The Lakeside Track along Lake St Clair is the last day of the iconic Overland Track, or a peaceful and refreshing escape in its own right. The trees here are thousands of years old. Some of them are wider than your garage.
- Ancient rainforest
- Rocky beaches
- Australia’s deepest lake
- Stunning mountain views
- Ferry cruise (optional)
Mud squelches beneath your boots. Stop and listen. Water from a nearby creek trickles ever so quietly down its rugged course. Where does it go? The cool forest air fills your lungs. Look around. The trees are gargantuan. They have twisted and twined their way up to the sky, ruling above the forest below. Mosses and lichens dwell at their feet. Something sparkly catches your gaze. You work your way through the shrub and the world opens up. It was the lake, shimmering in the sunlight. You take off your boots and wade into the cool, fresh water. On all sides, the mountains are calling…
Halfway around Lake St Clair, you will encounter the picturesque Echo Point Hut on the lakeshore. If you desire more time in the wilderness, bring a mat and sleeping bag for an overnight stay (carrying a tent is advised in case the hut is full).
You can spend the day frolicking on the beach or exploring the forest. The spire-like sentinel of Mount Ida watches over you from the opposite shore.

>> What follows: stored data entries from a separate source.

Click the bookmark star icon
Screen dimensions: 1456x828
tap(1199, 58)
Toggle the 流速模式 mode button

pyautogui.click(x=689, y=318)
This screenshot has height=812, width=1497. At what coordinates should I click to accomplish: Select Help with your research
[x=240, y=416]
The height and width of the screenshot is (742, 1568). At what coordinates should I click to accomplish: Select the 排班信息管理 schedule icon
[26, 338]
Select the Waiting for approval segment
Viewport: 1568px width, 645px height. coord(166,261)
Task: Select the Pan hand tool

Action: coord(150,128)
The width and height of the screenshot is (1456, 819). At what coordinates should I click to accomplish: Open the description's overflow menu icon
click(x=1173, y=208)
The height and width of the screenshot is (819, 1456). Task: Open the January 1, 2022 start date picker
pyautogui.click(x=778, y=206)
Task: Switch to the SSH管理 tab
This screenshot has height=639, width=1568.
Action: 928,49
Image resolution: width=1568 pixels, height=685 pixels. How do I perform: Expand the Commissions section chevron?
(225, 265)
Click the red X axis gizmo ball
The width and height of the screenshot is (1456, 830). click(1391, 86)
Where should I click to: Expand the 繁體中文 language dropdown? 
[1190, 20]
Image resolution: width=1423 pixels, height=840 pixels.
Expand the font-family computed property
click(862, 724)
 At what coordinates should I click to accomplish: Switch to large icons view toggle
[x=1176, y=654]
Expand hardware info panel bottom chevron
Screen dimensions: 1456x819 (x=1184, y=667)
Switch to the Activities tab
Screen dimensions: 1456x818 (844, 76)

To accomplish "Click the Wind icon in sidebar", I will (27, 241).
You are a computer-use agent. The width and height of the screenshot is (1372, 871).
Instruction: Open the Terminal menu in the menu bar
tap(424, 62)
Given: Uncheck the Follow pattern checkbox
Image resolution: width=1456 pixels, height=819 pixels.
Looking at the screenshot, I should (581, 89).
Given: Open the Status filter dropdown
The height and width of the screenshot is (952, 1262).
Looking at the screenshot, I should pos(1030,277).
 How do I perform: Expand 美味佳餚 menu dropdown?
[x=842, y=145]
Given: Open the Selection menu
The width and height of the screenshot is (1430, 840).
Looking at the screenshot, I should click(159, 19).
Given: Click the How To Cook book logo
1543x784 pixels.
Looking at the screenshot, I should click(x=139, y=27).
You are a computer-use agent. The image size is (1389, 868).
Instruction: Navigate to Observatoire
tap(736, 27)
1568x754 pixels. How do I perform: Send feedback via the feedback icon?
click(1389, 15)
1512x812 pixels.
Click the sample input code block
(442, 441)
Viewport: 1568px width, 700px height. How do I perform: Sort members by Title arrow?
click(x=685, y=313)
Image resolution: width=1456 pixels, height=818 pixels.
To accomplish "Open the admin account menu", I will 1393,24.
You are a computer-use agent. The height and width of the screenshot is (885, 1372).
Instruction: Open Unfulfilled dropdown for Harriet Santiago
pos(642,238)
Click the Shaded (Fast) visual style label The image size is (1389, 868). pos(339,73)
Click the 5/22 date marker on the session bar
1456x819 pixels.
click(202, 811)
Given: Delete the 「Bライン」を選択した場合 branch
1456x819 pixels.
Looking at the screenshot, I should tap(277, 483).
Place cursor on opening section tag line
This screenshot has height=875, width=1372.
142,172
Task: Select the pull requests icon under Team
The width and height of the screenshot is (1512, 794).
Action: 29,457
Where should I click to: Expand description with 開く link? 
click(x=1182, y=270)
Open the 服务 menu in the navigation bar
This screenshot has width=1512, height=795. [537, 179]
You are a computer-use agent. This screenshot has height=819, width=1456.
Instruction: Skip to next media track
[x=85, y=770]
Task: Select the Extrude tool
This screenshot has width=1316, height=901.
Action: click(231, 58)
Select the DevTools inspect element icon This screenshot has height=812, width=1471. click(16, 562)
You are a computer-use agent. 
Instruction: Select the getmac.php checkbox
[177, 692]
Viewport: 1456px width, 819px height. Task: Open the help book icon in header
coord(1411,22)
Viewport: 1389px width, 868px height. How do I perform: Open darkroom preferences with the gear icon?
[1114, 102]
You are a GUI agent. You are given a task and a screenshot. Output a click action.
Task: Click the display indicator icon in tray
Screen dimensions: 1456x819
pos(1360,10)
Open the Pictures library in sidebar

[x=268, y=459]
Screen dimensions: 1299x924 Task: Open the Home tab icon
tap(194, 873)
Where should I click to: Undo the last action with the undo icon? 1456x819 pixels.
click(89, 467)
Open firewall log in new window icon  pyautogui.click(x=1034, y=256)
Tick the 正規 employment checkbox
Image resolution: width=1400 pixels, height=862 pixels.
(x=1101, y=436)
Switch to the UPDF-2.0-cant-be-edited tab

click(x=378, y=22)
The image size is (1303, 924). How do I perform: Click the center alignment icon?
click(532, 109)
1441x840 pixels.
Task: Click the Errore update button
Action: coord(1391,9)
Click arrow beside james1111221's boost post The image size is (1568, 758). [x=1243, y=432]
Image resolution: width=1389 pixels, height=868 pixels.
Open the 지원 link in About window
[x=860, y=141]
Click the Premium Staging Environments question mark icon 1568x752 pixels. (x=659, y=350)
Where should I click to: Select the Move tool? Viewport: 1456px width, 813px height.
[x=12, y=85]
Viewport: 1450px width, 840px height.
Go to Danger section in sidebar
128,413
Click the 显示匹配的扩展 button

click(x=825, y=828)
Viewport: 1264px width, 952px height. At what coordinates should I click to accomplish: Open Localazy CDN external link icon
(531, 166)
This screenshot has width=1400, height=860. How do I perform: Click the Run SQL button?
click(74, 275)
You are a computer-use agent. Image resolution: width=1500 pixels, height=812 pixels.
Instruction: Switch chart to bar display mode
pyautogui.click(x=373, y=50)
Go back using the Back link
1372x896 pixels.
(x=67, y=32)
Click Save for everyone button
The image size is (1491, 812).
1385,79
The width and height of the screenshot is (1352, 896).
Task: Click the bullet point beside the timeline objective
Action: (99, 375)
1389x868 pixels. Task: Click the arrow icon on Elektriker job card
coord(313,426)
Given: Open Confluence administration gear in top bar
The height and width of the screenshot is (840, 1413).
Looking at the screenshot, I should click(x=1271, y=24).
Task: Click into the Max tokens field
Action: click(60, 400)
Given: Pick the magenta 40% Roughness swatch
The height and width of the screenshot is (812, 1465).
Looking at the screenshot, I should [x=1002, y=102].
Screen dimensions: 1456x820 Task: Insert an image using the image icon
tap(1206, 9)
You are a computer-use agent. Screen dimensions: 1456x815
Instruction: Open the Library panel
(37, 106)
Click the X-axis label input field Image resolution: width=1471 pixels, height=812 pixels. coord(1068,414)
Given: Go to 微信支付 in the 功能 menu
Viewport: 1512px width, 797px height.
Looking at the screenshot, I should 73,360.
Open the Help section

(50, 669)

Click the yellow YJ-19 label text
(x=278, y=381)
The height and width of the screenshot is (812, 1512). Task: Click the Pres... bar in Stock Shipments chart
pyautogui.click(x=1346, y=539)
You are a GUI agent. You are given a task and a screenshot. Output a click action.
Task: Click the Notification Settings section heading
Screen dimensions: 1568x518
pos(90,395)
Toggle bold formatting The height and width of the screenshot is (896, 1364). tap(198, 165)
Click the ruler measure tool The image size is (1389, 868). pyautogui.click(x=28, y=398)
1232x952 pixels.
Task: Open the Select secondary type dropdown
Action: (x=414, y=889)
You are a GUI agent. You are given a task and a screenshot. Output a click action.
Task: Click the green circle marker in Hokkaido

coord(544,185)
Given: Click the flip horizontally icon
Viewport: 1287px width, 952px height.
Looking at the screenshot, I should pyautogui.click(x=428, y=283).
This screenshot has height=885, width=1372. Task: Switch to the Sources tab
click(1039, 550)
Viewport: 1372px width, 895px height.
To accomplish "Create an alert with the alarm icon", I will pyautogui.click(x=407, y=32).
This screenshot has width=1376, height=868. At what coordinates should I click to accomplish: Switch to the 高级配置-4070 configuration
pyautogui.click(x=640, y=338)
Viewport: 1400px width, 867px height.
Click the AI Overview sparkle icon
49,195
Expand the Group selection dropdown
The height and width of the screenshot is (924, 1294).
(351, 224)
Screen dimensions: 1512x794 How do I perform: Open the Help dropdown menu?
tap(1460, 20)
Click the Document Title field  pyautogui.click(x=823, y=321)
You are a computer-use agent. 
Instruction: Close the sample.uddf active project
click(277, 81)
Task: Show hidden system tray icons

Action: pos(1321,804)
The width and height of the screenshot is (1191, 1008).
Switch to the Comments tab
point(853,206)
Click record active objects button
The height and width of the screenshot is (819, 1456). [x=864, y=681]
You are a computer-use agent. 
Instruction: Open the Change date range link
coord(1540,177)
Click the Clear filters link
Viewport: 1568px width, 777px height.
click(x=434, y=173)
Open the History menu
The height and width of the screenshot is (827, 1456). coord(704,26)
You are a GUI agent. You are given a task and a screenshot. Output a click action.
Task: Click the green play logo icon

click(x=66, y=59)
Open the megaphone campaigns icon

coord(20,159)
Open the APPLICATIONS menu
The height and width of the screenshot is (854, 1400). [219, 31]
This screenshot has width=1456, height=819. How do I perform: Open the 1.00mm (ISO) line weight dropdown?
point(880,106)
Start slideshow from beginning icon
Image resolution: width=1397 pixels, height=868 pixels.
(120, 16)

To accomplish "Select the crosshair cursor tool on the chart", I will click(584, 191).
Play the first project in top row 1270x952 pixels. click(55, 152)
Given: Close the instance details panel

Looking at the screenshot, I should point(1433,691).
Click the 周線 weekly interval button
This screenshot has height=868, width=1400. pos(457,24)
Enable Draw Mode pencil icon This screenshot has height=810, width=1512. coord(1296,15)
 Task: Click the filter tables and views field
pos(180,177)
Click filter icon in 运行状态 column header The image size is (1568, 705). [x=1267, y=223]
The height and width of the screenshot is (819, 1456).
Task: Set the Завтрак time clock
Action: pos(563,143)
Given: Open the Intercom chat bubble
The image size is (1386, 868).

You can drink the cold, fresh water straight from the lake. It tastes like blissful serenity. You won’t be disappointed.
To make your perfect day or overnight trip complete, cruise across the lake on board the IDA CLAIR. The half hour ferry trip doesn’t feel quite that long. You know what they say, “time flies when you are surrounded by largely untouched Tasmanian wilderness”.
You will need to pre-book the ferry to ensure your place. At $40 for an adult ticket, it’s rather fairly priced. If you’re doing it as a day/overnight trip, you’ll need the ferry, unless you want to walk all the way back again. I recommend catching the early ferry out and then walking back to the visitor centre. The views to the Ossa and Du Cane mountains are spectacular on the outward journey.
- Food and water
- Parks pass
- Map and compass
- Warm and waterproof clothing
- Drink straight from the lake
- Ferry cruise (optional)
How To Get There
Derwent Bridge (Lake St Clair) is a two and a half-hour drive from both Launceston and Hobart. After entering the National Park, you can leave your car at the Cynthia Bay visitor centre and commence the walk. More information can be found in this brochure.
Distance Covered/Elevation Gain
17.5 km/Not Much
Beginner – distance and potentially bad weather may pose challenges.